Work instructions ->
The string "computer" appears in some lines of the entries that follow; copy each such line.

Material for this task ->
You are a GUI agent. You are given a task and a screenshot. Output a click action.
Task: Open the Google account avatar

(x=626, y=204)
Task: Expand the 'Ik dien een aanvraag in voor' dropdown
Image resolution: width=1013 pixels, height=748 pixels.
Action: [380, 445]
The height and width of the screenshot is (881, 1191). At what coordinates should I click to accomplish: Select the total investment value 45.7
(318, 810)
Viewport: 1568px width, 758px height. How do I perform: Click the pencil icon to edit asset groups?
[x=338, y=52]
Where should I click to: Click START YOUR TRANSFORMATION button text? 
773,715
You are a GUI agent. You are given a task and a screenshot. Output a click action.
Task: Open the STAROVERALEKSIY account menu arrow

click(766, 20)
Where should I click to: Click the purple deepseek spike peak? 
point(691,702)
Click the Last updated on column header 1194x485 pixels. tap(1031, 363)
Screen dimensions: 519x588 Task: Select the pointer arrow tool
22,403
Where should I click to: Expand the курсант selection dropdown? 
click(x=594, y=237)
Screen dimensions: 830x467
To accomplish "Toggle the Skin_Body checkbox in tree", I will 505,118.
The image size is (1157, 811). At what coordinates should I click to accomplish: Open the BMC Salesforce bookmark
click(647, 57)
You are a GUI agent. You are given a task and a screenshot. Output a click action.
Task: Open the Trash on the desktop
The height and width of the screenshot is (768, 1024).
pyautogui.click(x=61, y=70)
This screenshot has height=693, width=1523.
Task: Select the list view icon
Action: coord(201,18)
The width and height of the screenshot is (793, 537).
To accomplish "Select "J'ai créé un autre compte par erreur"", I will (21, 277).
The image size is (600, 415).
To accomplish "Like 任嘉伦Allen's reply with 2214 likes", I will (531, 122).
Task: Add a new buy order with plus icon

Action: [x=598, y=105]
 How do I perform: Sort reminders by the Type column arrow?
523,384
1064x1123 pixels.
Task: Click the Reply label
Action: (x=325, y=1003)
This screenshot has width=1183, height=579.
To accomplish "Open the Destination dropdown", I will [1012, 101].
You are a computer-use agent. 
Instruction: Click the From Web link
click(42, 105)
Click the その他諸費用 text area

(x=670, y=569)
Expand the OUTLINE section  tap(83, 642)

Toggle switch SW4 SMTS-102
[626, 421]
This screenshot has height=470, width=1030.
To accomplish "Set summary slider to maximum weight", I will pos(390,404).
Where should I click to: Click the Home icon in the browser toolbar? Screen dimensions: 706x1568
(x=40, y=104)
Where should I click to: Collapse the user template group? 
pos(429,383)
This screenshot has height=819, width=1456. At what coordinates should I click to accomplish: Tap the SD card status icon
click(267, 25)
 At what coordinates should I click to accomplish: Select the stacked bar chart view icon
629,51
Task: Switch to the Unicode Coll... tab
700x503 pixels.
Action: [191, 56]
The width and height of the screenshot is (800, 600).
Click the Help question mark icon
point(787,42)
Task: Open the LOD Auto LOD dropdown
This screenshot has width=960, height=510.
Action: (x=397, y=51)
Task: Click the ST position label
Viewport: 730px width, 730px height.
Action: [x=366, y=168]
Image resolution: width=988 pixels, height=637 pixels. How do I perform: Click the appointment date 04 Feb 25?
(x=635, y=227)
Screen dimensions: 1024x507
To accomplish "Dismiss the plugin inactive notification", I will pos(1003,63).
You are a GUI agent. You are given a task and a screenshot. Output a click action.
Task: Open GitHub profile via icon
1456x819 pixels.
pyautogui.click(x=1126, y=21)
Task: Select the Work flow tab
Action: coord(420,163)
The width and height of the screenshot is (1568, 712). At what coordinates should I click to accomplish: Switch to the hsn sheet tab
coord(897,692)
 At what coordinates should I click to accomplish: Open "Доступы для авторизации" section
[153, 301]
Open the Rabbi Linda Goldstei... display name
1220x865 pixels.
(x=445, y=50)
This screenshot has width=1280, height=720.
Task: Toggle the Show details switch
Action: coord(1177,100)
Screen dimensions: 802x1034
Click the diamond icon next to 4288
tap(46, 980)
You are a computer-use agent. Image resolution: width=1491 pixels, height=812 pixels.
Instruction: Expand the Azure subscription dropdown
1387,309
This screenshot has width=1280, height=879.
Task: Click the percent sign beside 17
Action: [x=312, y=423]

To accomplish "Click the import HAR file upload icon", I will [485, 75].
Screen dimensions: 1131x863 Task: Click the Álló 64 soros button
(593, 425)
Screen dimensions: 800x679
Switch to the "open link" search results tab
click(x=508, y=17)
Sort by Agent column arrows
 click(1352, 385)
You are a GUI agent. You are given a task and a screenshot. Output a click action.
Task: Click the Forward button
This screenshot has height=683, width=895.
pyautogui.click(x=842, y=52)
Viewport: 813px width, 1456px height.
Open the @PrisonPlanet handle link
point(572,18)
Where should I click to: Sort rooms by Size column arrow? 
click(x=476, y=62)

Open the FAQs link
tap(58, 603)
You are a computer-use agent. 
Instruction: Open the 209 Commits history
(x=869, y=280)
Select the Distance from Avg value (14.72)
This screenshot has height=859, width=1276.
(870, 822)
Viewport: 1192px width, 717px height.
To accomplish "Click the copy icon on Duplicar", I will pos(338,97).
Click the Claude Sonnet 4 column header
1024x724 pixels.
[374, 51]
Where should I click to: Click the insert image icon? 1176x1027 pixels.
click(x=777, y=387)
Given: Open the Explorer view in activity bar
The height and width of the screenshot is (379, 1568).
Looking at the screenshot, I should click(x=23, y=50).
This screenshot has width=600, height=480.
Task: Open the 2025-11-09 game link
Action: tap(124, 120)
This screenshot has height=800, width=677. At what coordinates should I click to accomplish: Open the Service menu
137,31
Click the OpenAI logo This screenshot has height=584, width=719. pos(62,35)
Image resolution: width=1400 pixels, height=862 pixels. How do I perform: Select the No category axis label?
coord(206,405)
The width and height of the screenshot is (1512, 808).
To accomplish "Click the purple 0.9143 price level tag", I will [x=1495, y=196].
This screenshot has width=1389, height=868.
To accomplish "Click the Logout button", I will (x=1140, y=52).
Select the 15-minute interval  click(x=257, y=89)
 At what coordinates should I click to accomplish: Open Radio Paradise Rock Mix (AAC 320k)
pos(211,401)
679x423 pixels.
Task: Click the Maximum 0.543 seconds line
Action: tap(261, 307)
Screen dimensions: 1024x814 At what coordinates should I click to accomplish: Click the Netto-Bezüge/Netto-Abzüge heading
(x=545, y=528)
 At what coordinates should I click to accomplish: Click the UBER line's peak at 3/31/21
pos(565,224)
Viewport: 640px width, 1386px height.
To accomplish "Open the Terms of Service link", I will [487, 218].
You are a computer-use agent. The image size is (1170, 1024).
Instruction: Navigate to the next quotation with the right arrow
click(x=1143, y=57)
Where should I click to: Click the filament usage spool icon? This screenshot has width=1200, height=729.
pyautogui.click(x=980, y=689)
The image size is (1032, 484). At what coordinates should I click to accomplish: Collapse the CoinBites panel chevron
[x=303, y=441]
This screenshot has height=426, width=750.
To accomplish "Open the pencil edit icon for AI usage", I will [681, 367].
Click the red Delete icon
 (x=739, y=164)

Solution to the exercise ->
You are a computer-use agent. 
You are a computer-use agent. Image resolution: width=1491 pixels, height=812 pixels.
You are a computer-use agent. 
You are a computer-use agent. The image size is (1170, 1024).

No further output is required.